Psychotherapy is rational and accessible. It is not some esoteric, undefinable, mystical process. It is a logical process which anyone can understand and follow. There is no reason for anything in a session to be unreasonable or mysterious. On the contrary, in good psychotherapy every step should make complete sense to you. You may end up in strange territory, but it should be entirely clear to you how you got there.
This notion that facts and logic drive the psychotherapy process goes a long way in countering the flood of abstract hypotheses that can clutter and confuse us when we try to think about what makes us tick. You may have heard yourself or others
wondering “Maybe I sabotage myself”, “Maybe I resent my wife”, “Maybe I don’t want to be the boss”, “Maybe I’m afraid of commitment”, “Maybe I need a vacation”, “Maybe I’m the type of person who …”, “Maybe I’m a compulsive, an addict, a depressive, a type A, a type B, a …” One can only answer, “maybe the sky turns green every time you stop looking at it”; the only way to know is to back up and look at the facts. Facts are not only external, but include your feelings, your reactions, your perceptions.
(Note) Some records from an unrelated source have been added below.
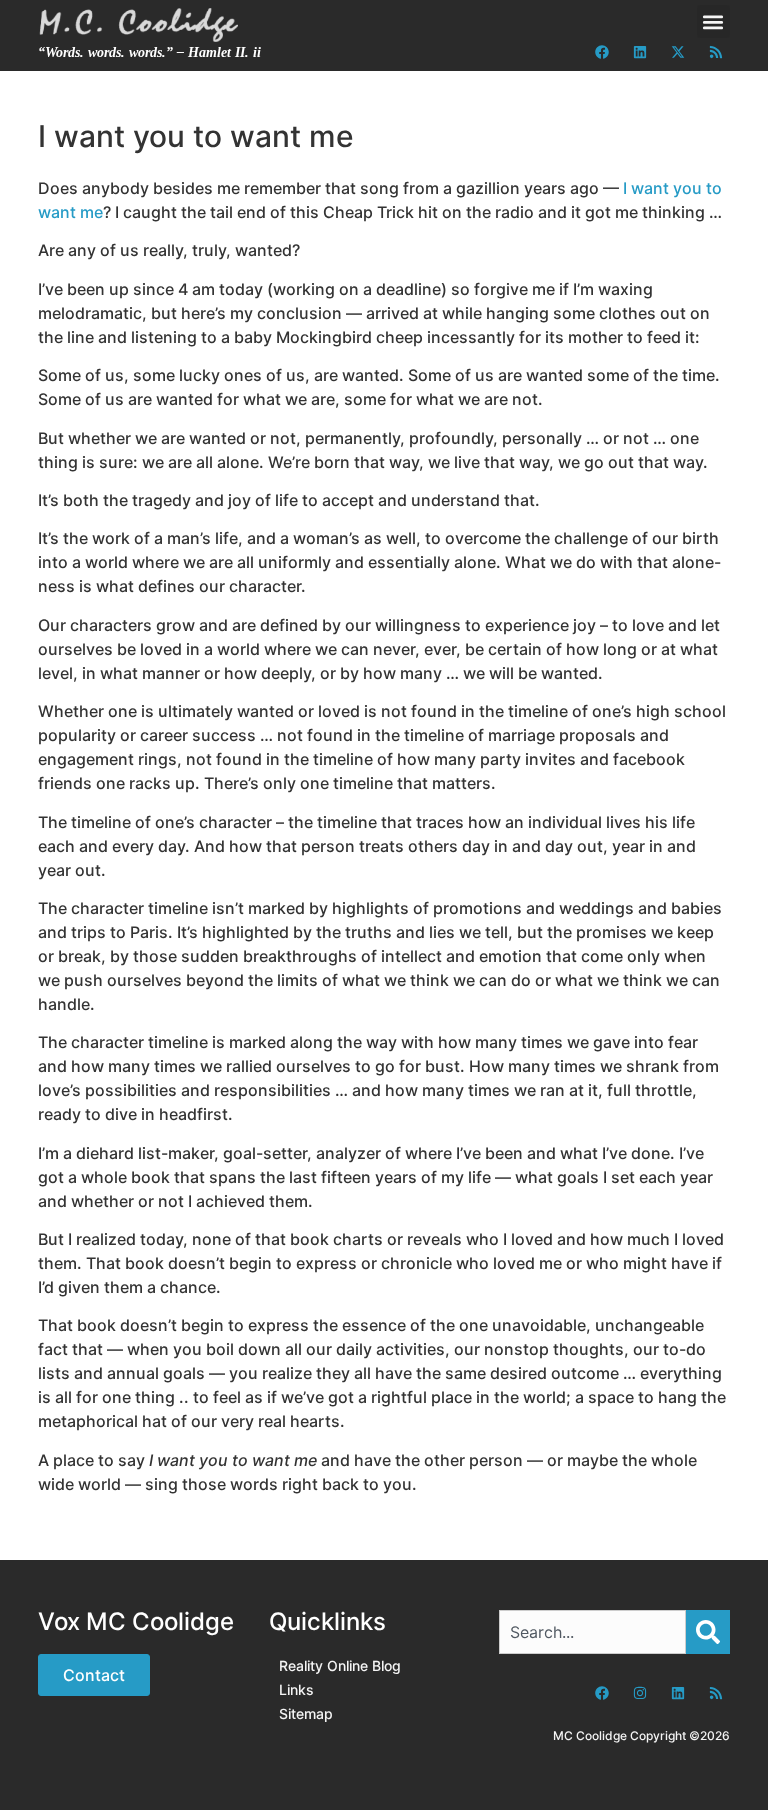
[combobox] (592, 1632)
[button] (713, 21)
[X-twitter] (678, 52)
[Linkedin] (640, 52)
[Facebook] (602, 52)
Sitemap (306, 1713)
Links (296, 1689)
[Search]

In sessions, it will be important for you to take an active role in trying on your and your therapist’s ideas. The most important proof that an interpretation or suggestion from either side of the room is correct is your reaction to it.
Psychotherapy is a dialog. It is not a teaching session. You present data, the therapist offers ideas about that data, as well as her (or his) own data — her feelings, her past experience, her own theories — then you pick up the ball, and so on. Has the therapist helped you discover truth about yourself, your life, your feelings — and is this material helping you make the changes you want — or is he up a tree? If the latter, you must speak up. No therapist will be right all the time. You have to sort this out together, but the final word is yours.